Она ответила мне сердитым взглядом, не желая даже полюбоваться, как под теплым октябрьским солнышком толпа народа ожидает ее появления.
— Мария станет пытаться обратить меня в католическую веру, но вот на это я ни за что не соглашусь, — твердо сказала Елизавета.
— И в этом, и во всем прочем мы с господином моим Джоном всегда вас поддержим.
— Верные люди, — произнесла принцесса, решительно тряхнув головой.
Я так и не поняла: то ли она соглашается с тем, что Джон и я — верные ей люди, то ли говорит о собравшейся на улице толпе. Елизавета поцеловала меня в щеку, расправила плечи, вздернула голову и вышла на крыльцо, взмахом руки и кивками отвечая на восторженный рев
— Храни тебя Бог, принцесса! Бесс Тюдор, истинная англичанка до мозга костей! — разобрала я в общем хоре приветствий, криков «ура!» и грома рукоплесканий.
Вот так с триумфом мы въехали в Лондон, встретились с королевой Марией в Тауэрском дворце и дождались ее коронации, от всей души надеясь, что ее царствование будет кротким и справедливым. По счастью, оно оказалось хотя бы недолгим.
Глава пятнадцатая
— Ну, — обратилась к младшей сестре новая королева, которая выглядела поистине величественно в своем парадном наряде, густо расшитом драгоценностями, — как, по-твоему, все прошло сегодня? Разве не великолепно? Как бы то ни было, свершилась воля Божья.

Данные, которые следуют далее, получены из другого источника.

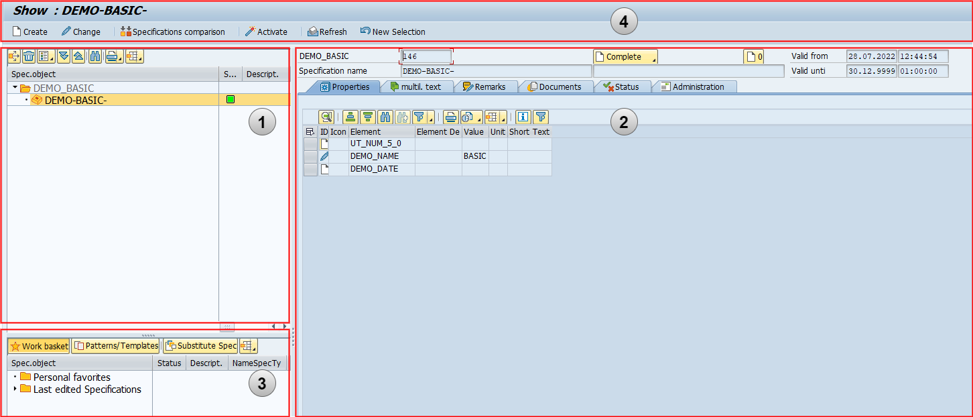Click the details magnifier icon in properties toolbar
973x417 pixels.
(x=326, y=117)
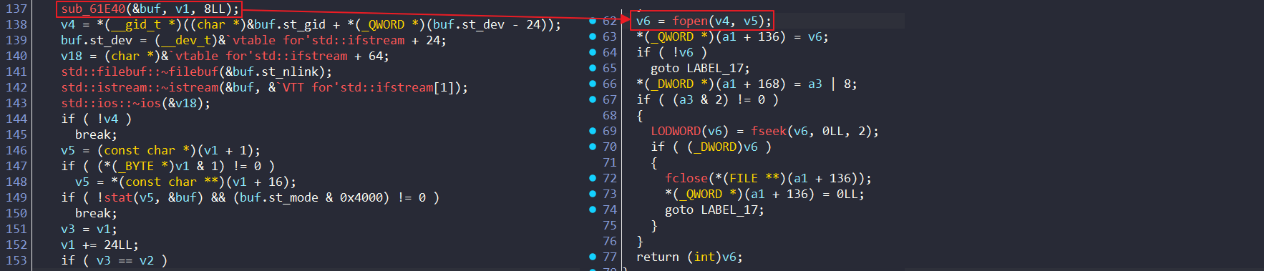Click line number 137 in the gutter
Image resolution: width=1264 pixels, height=271 pixels.
16,9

Мы только-только вернулись на барке в Уайтхолл после продолжавшейся пять часов коронации в аббатстве и долгого пиршества в Вестминстерском дворце. В аббатстве я находилась среди довольно многочисленной свиты сестры новой королевы, но сейчас Елизавета оставила при себе только нас с Джоном.
Мы стояли позади нее в королевской парадной приемной, а вокруг королевы Марии, словно пчелы вокруг матки в ульях моего отца, кружили и жужжали бесчисленные приближенные, священники, советники…

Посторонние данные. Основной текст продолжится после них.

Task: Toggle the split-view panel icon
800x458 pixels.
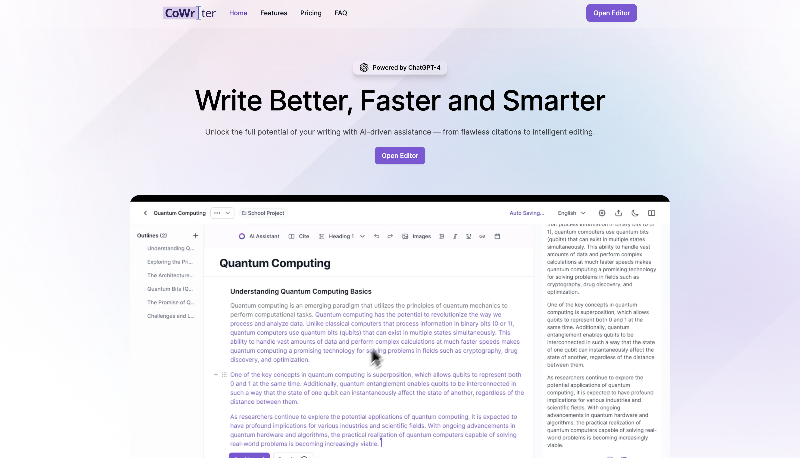Action: 652,213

— Это были прекрасные и запоминающиеся два дня, — ответила Елизавета на вопрос Марии. — Поистине блаженны те, кто помог вашему величеству занять по праву принадлежащий вам трон.

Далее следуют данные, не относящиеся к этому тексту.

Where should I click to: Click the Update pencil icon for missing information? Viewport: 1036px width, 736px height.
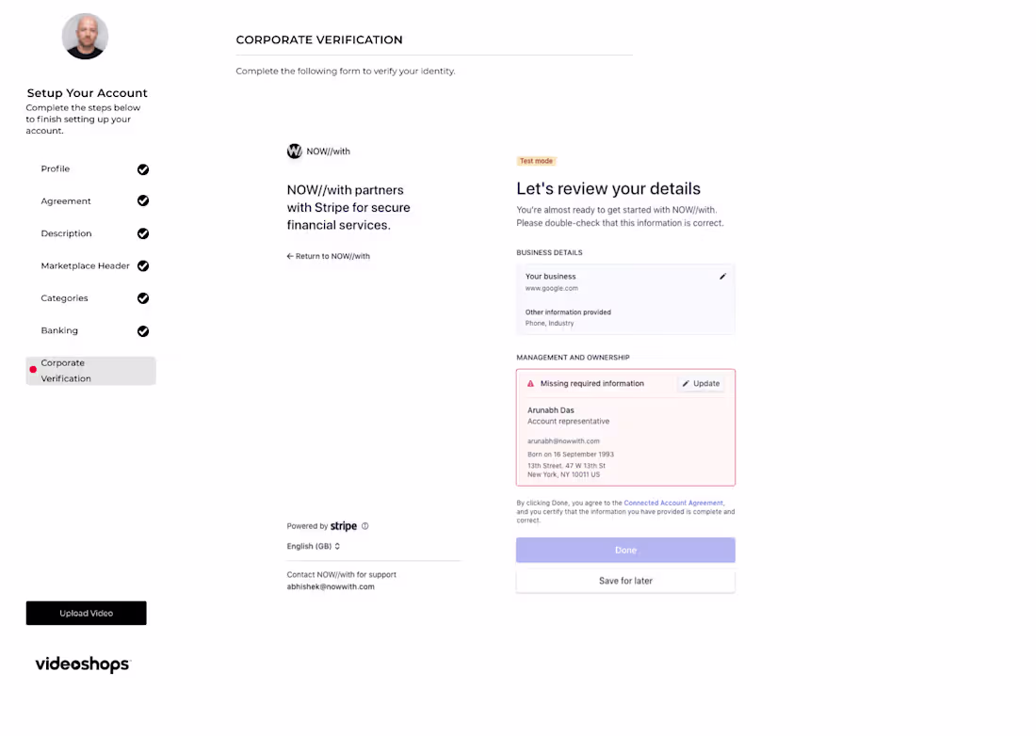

— И за это мы должны вознести хвалу, — сказала Мария, негромко хлопнув в ладоши. — Пойдешь ли ты со мной на мессу — прямо сейчас, в мою часовню?
— Сестра, вы долго добивались, чтобы вам позволили следовать голосу своей совести — неужто вы откажете в том же мне?
— Но ведь моя вера — истинная, и всем надлежит это понимать. Я знаю, что тебя долгое время держали в заблуждении, но не потерплю такой постной физиономии в столь торжественный день. — Она потрепала Елизавету по вспыхнувшей щеке, и мне это показалось скорее пощечиной, чем лаской.
Нас с Джоном бурлящая толпа придворных оттеснила в угол. К тому же зал был сверх меры заставлен мебелью. Мария стала королевой еще в июле, после смерти брата, а нынче был уже первый день октября. За истекшие три месяца вид дворцовых помещений сильно изменился, их переполняла вычурная старая мебель, очень массивная. Должно быть, Мария отыскала в каком-нибудь хранилище то, что уцелело со времен ее матери. Я могла лишь молиться о том, чтобы она не стала воскрешать печальное прошлое.
Вчера, следуя за своей принцессой в торжественной процессии из Тауэра в город, я заметила мелочи, указывающие на стремление королевы унизить Елизавету. Я ехала верхом на прекрасной лошади, которую раздобыл для меня Джон. Прямо передо мной ехала Елизавета, но не одна. Ей пришлось делить карету с бестолковой постаревшей Анной Клевской — та явно полагала, будто все приветствия, адресованные наследнице престола, на самом деле обращены к бывшей королеве, и все время махала рукой чуть ли не перед носом у Елизаветы.